Текст для чтения:
----------------

Любой человек интересен только тогда, когда он говорит своим языком и делает это искренне. Себе не надо изменять.
Есть еще один интересный проект, который называется «Реальные пацаны». Его написали ребята из Перми. Эта группа сценаристов работает сейчас в Москве, но они родились в Перми, прожили там свои юные годы. Это ситком, который отошел от «картонных», павильонных декораций и уже вплотную приблизился к реальности, вышел «на улицу». Это своего рода эксперимент.

CL: На ваш взгляд, канал может позволить себе такого рода эксперименты?

БХ: Да, конечно. В кино становится невозможным рассказать историю. И уже много лет существует отток сценаристов, что в Америке, что в Британии, на телевидение, потому что там эту историю рассказать можно. Вся драма, например, полностью перебралась на телевидение.
Более того, сейчас в кино происходит такая штука, как техническая революция. Люди по всему миру захлебываются в технических новинках. И это, с одной стороны, ускоряет развитие техники для кино. А с другой — тормозит сценарное мастерство, потому что оно становится как бы лишним. Ведь современным 3D-фильмам нужен очень простой сюжет, который бы не отвлекал от картинки.

CL: И как это влияет на телевидение?

БХ: Во-первых, появляется своего рода новый формат телевидения, где вы можете очень качественно снимать романы. Например, это полный бред снимать, скажем, «Остров Сокровищ» в формате стандартного фильма — придется многое выбросить. Будет одна история, и вы не сможете показать линейку характеров. И поэтому, условно говоря, роман можно рассказать в десяти сериях. И для меня это намного удобнее, комфортнее, чем ужимать все в полтора часа.

----------------

Исходные данные:
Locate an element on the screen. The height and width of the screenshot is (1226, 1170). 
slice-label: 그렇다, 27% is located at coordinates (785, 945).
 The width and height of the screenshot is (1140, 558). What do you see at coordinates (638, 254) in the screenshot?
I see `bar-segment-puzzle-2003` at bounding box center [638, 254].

----------------

Задание 1:
Перепечатайте фрагмент интервью начиная со слов «Любой человек интересен» и до слов «себе такого рода эксперименты?» включительно.
Задание 2:
Перескажите в виде краткого списка абзац интервью, начинающийся словами «Более того, сейчас в кино», с сохранением его основных фактов.
Задание 3:
Выпишите все географические названия, упомянутые в интервью, без повторов.

Решение задания 1:
Любой человек интересен только тогда, когда он говорит своим языком и делает это искренне. Себе не надо изменять.
Есть еще один интересный проект, который называется «Реальные пацаны». Его написали ребята из Перми. Эта группа сценаристов работает сейчас в Москве, но они родились в Перми, прожили там свои юные годы. Это ситком, который отошел от «картонных», павильонных декораций и уже вплотную приблизился к реальности, вышел «на улицу». Это своего рода эксперимент.

CL: На ваш взгляд, канал может позволить себе такого рода эксперименты?

Решение задания 2:
- В кино происходит техническая революция, и люди по всему миру захлебываются в технических новинках.
- Это ускоряет развитие техники для кино.
- Одновременно это тормозит сценарное мастерство, которое становится как бы лишним.
- Современным 3D-фильмам нужен очень простой сюжет, который не отвлекал бы от картинки.

Решение задания 3:
- Пермь
- Москва
- Америка
- Британия